Where the child expresses a wish not to disclose the contents of the Plan to his or her parents and this is accepted by the social worker (having regard to the child's age and understanding and after consultation with his or her manager), the parents will not receive a copy.
The child's social worker is responsible for implementing the Health Care Plan and will do this with the assistance of the health professionals identified in the plan. The specific responsibilities of the staff/carers will also be identified in the Plan.
The Health Care Plan will set out how the health care needs of the child will be addressed, including the following matters:
- Whether there are any specific health care needs - and how the home will meet them.
- If it is agreed that Paracetamol or other painkillers can be used to provide relief for headaches, menstrual or other pain; also whether there are any restrictions
- On the use of non-prescribed medicines, Home Remedies or use of first aid.
- The involvement of the child's parents or significant others in health issues during the placement.
- Any specific medical or other health interventions which may be required, including whether it is necessary for any Invasive Procedures and how they will be undertaken.
- The extent to which the child is able to retain or administer medication, or requires support to do so.
- Whether it is necessary for any immunisations to be carried out.
- Any specific treatment or Therapeutic Interventions, strategies or remedial programme's required.
- Any necessary preventative measures to be adopted.
- Whether the child is allowed to smoke and any measures agreed to reduce the behaviour.
- Whether there are any illegal or other activities including self harming which it is known or suspected the child is engaged in which may be harmful to the child's health, and the interventions/strategies to be adopted in reducing or preventing the behaviour.
- Whether the placement will contribute to any other health related assessments.
- Whether the home will contribute to any health monitoring.
This Health Care Plan must be reviewed after each subsequent Health Care Assessment or as circumstances change.
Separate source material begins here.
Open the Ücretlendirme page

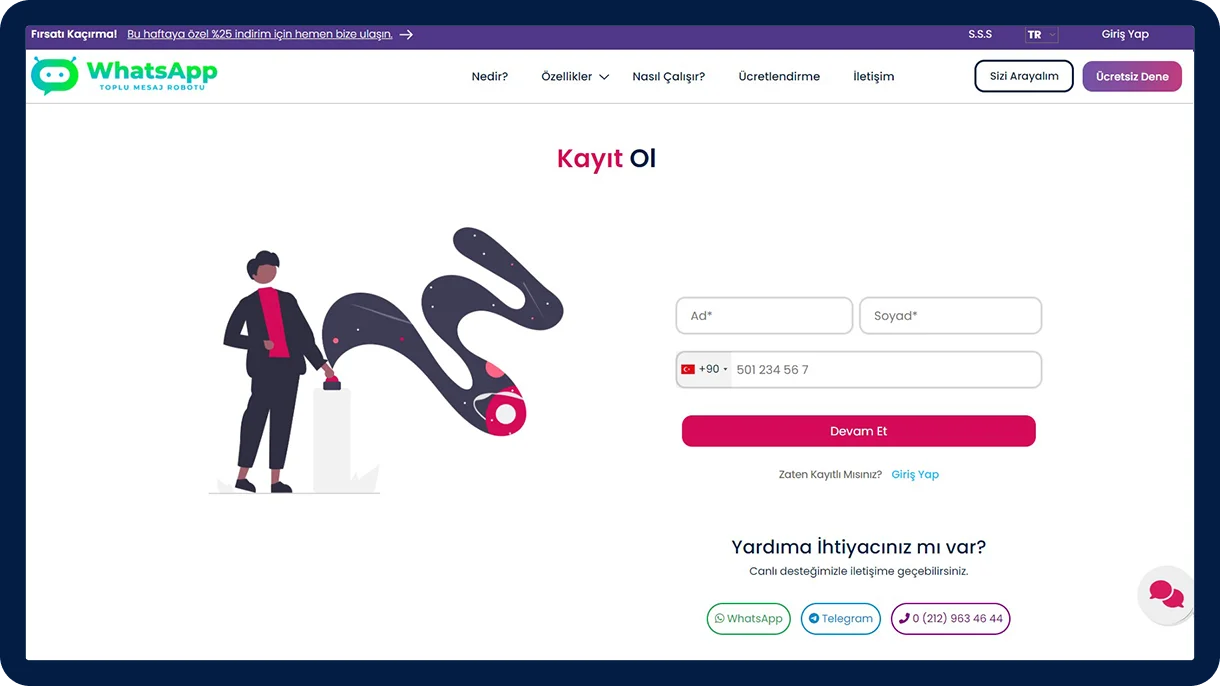click(x=779, y=76)
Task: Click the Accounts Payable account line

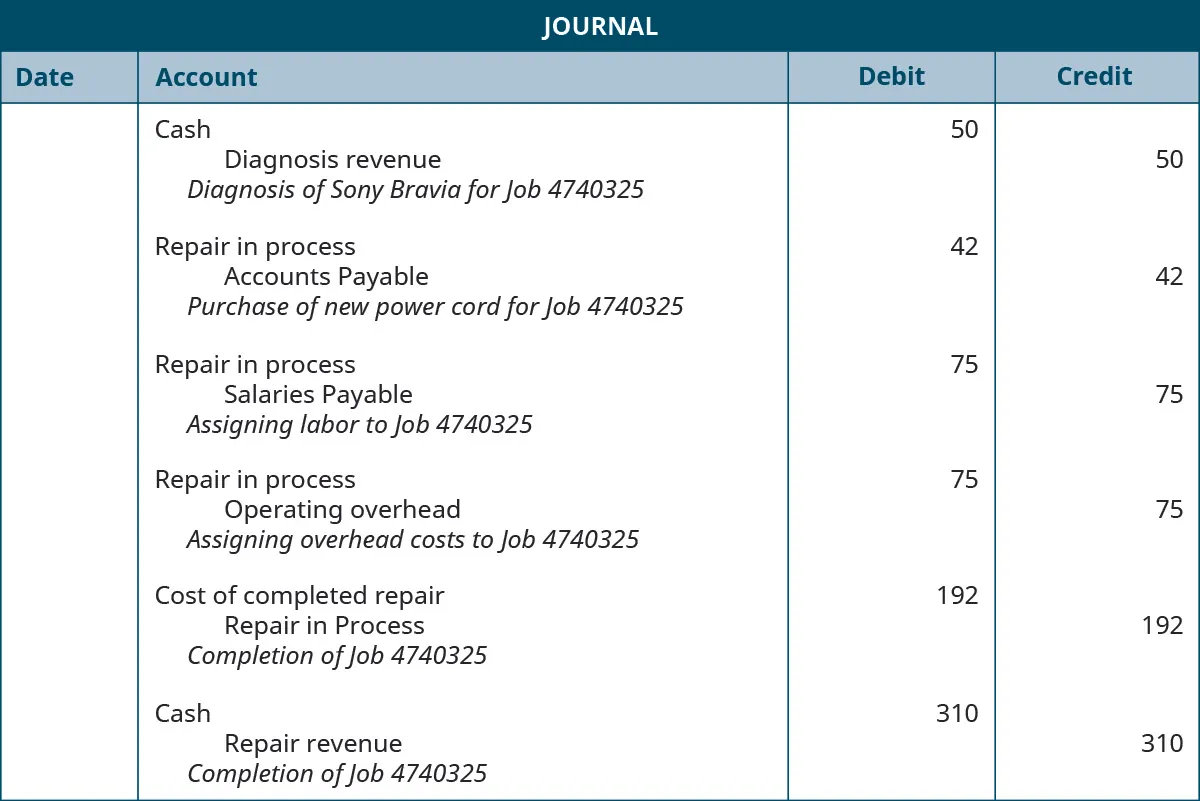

3. Children Placed in Residential Care or Foster Care
If Children are placed in residential care or foster care, the designated Keyworker or carer is responsible for promoting their health, well being and educational needs, liaising with key professionals, including the Clinical Nurse Specialist, the child's GP and dental practitioner.
The Carer/Keyworker must also ensure that up to date with information is kept on the child in relation to his/her health needs, development, illnesses, operations, immunisations, allergies, medications, administered, dates of appointments with GP's and specialists.
The Carer/Keyworker must also ensure the child is registered with a GP and other health care professionals.